• **Work to complete**
Quote the rows starting with the line that contains "Viewport: 1000px width, 1000px height." and going on through the line that contains "Action: click(x=833, y=492)", both included, and give only those lines.

• **Material supplied**
** Start **

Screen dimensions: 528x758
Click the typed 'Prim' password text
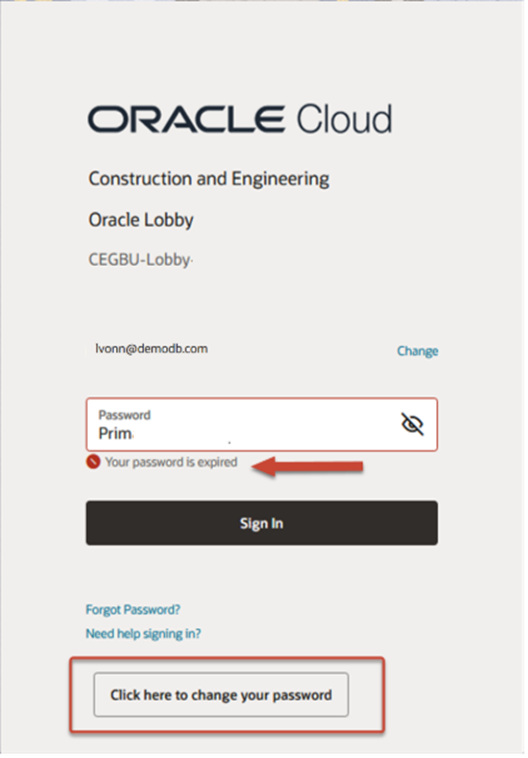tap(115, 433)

** End **
** Start **

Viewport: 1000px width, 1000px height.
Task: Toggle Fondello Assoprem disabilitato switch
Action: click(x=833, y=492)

** End **

• **Complete output**
Viewport: 1000px width, 1000px height.
Task: Toggle Fondello Assoprem disabilitato switch
Action: click(x=833, y=492)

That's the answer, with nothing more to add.